Chapitre 3

lettrine 'impatience qu'Erik éprouvait de retrouver Dromengard avait vite fait place à la déception quand il avait découvert, le lendemain matin, qu'il avait passé la nuit à avoir des rêves tout à fait normaux, pour la première fois de sa vie. Il avait ainsi passé des heures perdu dans un état d'inconscience brumeuse, à revoir sa chute de la veille dans un mélange chaotique et hautement coloré qu'il avait totalement oublié à son réveil. Cette nuit acheva de détériorer son humeur, d'autant qu'une question glaçante commençait à s'imposer à lui : reverrait-il un jour Dromengard ?

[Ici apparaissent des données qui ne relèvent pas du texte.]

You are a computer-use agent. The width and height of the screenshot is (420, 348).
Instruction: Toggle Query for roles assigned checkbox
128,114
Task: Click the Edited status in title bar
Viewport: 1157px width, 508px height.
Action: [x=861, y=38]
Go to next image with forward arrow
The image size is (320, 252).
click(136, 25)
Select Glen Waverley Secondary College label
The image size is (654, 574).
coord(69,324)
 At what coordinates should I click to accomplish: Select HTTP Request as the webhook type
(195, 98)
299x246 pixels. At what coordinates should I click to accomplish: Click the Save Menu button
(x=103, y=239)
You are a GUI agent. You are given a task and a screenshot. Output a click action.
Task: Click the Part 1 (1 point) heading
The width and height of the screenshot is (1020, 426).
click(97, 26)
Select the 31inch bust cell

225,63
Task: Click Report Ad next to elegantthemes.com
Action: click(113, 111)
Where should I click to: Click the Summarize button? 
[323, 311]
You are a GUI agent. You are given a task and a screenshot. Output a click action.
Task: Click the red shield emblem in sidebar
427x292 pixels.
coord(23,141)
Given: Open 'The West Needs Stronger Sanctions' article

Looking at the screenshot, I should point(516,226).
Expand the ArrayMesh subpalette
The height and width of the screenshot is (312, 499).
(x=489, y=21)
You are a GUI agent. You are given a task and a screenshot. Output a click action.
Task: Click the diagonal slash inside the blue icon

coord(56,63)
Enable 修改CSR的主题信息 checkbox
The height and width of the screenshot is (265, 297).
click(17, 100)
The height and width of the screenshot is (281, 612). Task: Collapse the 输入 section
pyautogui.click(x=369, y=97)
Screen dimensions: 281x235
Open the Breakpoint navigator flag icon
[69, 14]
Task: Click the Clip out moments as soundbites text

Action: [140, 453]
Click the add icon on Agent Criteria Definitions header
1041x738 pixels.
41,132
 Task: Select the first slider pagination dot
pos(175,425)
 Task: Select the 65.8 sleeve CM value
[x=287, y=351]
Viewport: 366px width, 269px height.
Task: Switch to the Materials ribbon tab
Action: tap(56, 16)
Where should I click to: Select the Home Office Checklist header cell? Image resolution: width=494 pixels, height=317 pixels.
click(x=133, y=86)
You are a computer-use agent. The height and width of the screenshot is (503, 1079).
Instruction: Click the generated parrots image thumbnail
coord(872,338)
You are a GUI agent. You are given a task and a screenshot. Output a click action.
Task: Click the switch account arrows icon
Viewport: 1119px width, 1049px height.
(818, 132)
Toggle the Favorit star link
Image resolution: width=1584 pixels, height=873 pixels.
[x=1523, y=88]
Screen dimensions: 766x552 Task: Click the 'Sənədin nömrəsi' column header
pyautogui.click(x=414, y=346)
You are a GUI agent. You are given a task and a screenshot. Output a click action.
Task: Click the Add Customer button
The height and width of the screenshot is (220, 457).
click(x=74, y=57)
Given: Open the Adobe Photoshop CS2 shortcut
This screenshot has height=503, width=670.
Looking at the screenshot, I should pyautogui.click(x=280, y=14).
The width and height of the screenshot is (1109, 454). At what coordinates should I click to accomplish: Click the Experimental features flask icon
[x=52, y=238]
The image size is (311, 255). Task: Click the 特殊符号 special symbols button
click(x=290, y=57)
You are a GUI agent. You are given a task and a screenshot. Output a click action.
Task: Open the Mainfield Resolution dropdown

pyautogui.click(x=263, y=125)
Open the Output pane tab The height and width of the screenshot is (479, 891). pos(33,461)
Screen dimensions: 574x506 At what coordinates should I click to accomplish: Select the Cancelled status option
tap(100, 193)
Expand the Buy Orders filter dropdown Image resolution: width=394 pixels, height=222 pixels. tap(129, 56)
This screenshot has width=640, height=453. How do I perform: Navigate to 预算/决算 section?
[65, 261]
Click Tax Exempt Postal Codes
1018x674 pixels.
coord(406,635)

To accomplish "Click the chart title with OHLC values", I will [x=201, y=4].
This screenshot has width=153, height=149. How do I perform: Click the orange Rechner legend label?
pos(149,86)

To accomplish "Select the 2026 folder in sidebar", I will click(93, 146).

Depuis toutes les années qu'il y allait chaque nuit, il avait fini par acquérir des certitudes, et une certaine assurance : il avait une confiance totale dans le contrôle qu'il avait de son monde et des mécanismes qui le régissaient. En temps habituel, le doute ne l'assaillait jamais à propos de sa vie nocturne, mais cette fois, tout était chamboulé : il avait été tué la veille, chose totalement impossible, et cela remettait tout en question.

Les jours suivants se déroulèrent sur le même schéma qui se répétait inlassablement depuis des années, toujours emplis de la même morosité banale qui ponctuait les journées d'Erik. Les nuits, habituellement, étaient sa bouffée d'oxygène qui lui permettaient d'évacuer son ennui, de laisser libre court à ses envies, toutes ses envies. Mais cette possibilité de s'échapper s'était envolée, et depuis, Erik broyait du noir.

Son humeur se détériorait. La colère qu'il l'avait ressenti le lendemain de sa mort onirique laissait peu à peu la place à une morosité généralisée.

Une semaine passa, puis deux, et Erik dut se rendre à l'évidence : il sombrait chaque jour un peu plus dans la dépression.

Erik et son plafond, une histoire d’amour en devenir

On dit que c'est lorsqu'on perd quelque chose qu'on s'aperçoit à quel point on y était attaché : Erik avait jusque-là considéré Dromengard comme son terrain de jeu, traitant son propre monde et ses habitant comme de simples manifestations de son imagination, des existences virtuelles et négligeable qu'il n'hésitait pas à balayer. Il s'apercevait maintenant qu'il aimait sa création, qu'il y était fortement attaché ; c'était un monde entier qui s'était fermé à lui, et pas n'importe quel monde : son monde, celui qu'il avait créé brique par brique depuis son enfance. C'était inacceptable, et il lui était difficile de supporter cette perte.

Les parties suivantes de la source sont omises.